Stored records:
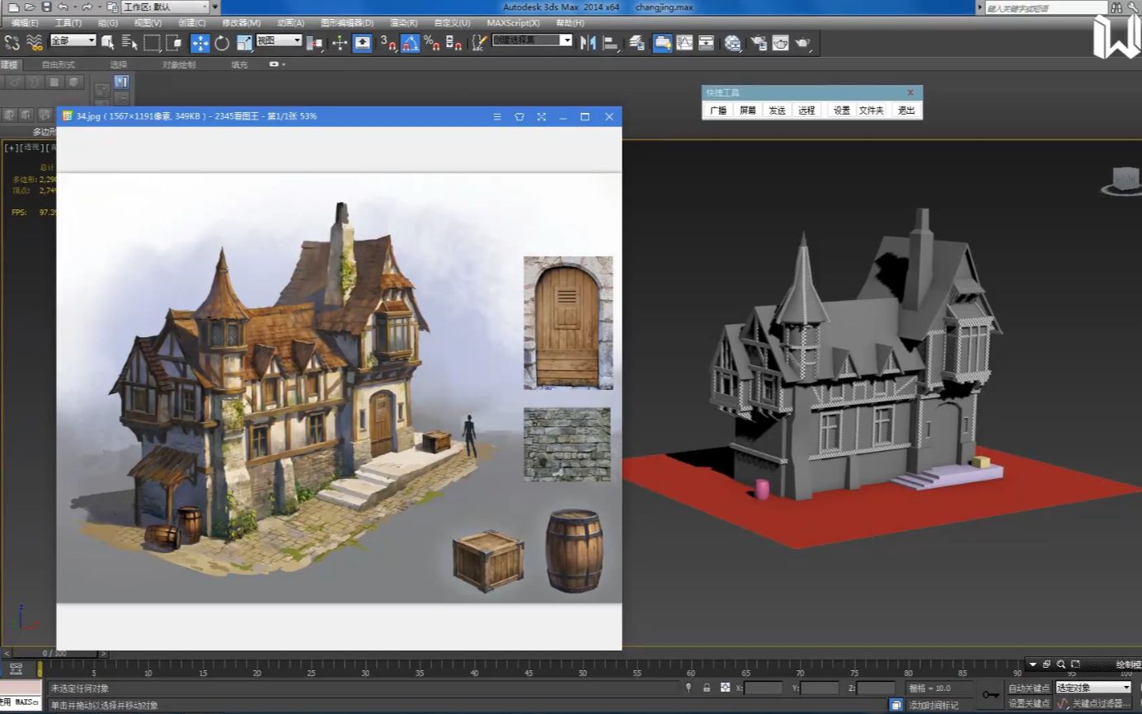The height and width of the screenshot is (714, 1142).
Task: Click the 透视 viewport label
Action: coord(31,148)
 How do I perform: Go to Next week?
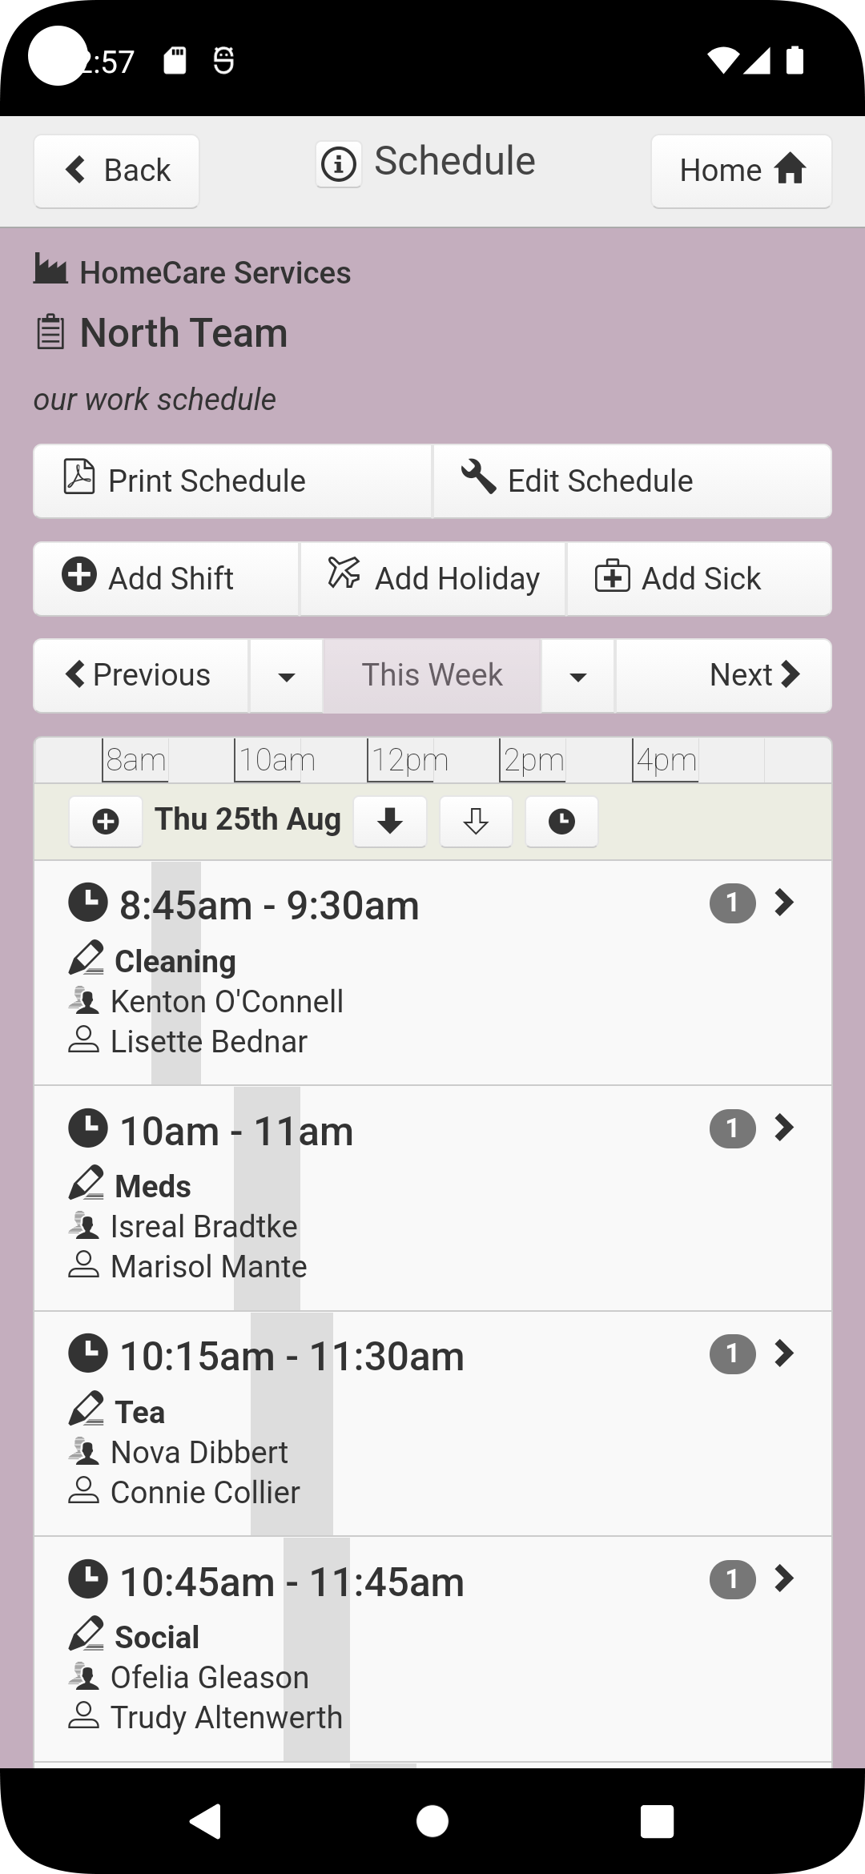723,676

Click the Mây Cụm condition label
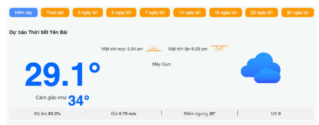click(162, 65)
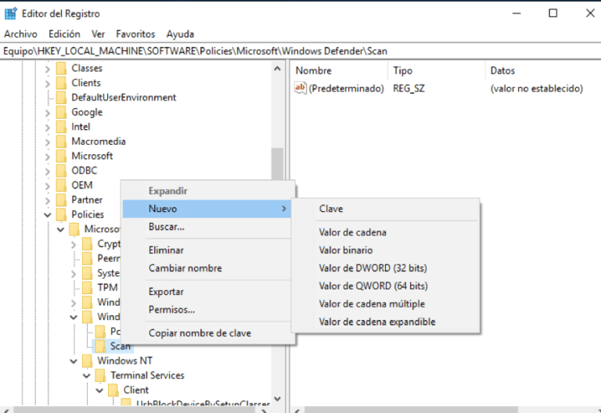
Task: Collapse the Windows NT node chevron
Action: coord(74,361)
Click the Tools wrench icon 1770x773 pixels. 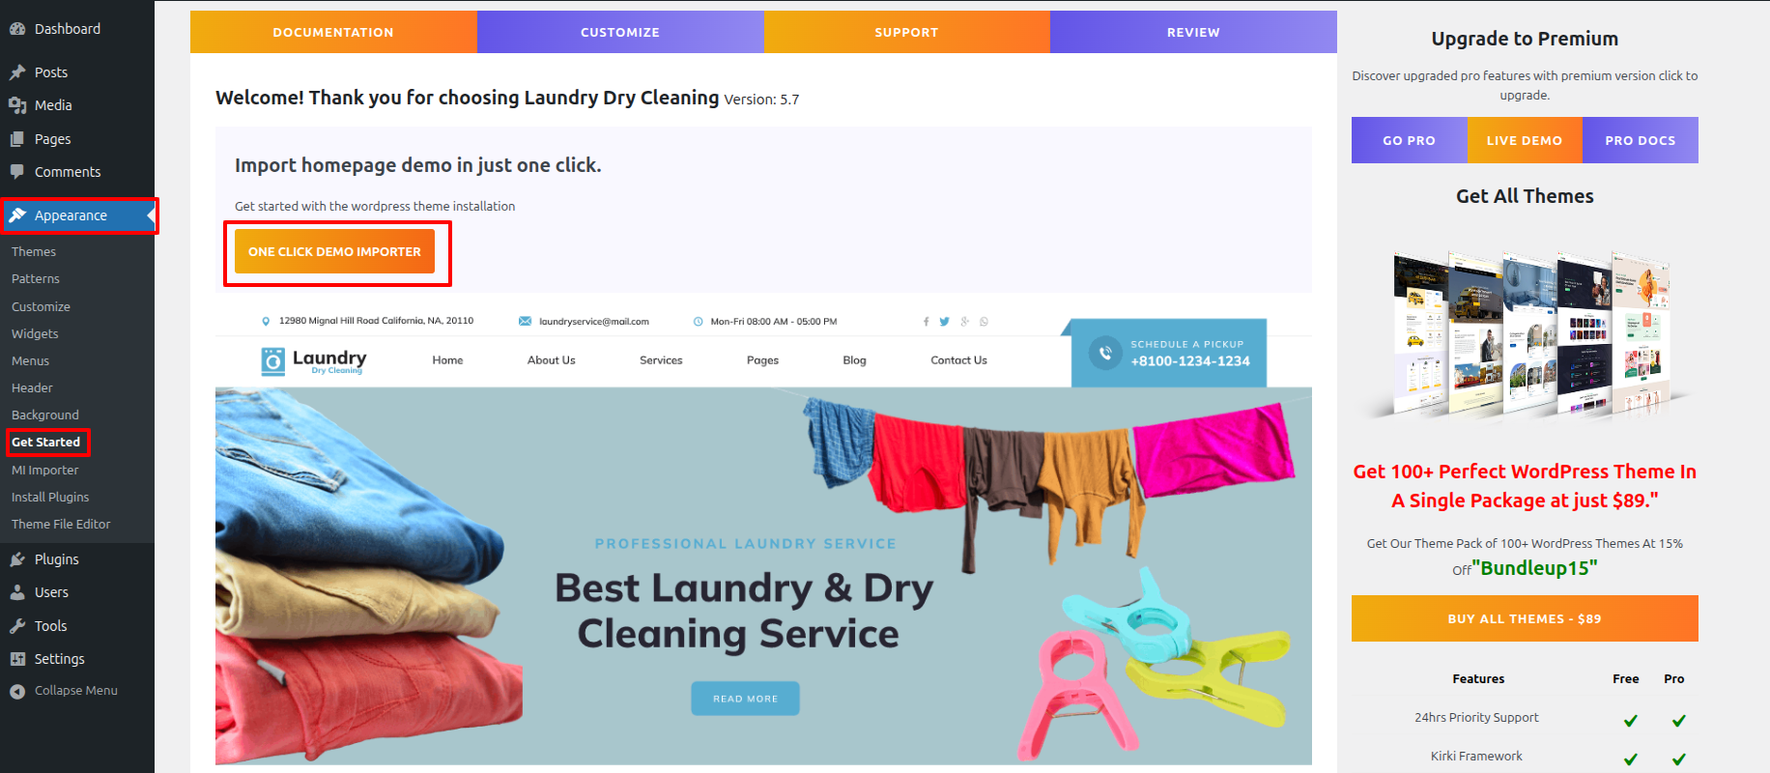click(17, 626)
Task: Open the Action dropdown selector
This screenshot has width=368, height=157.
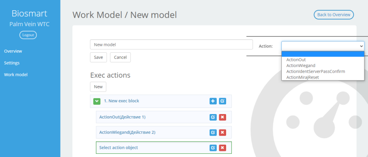Action: point(323,46)
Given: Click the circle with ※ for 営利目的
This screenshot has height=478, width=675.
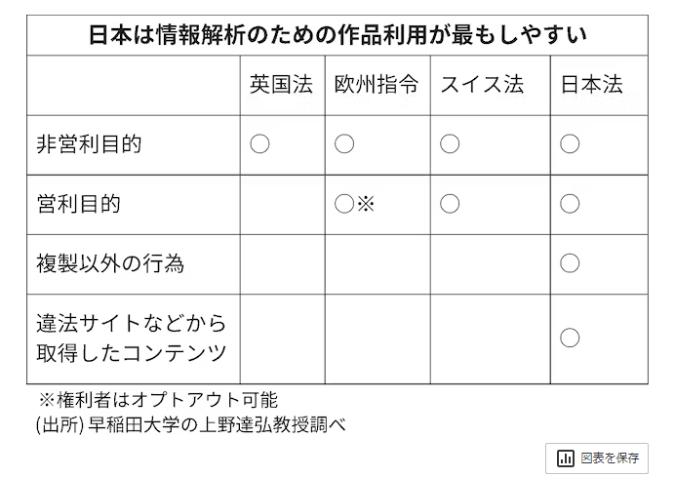Looking at the screenshot, I should (x=353, y=204).
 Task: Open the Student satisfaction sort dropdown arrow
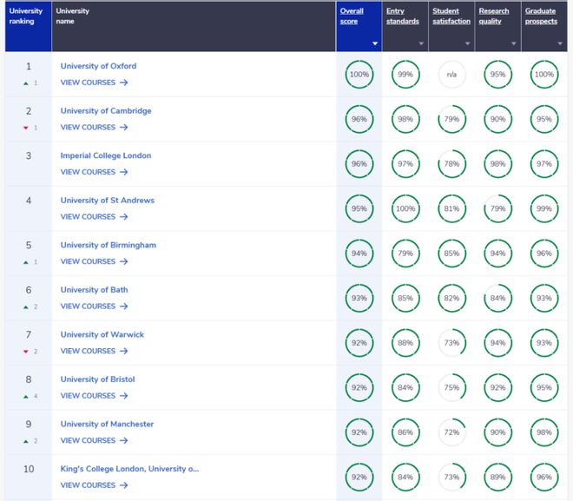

To do —
State how many lines of the entries above include the string "dropdown". The reply is that number alone.

Completed exercise —
2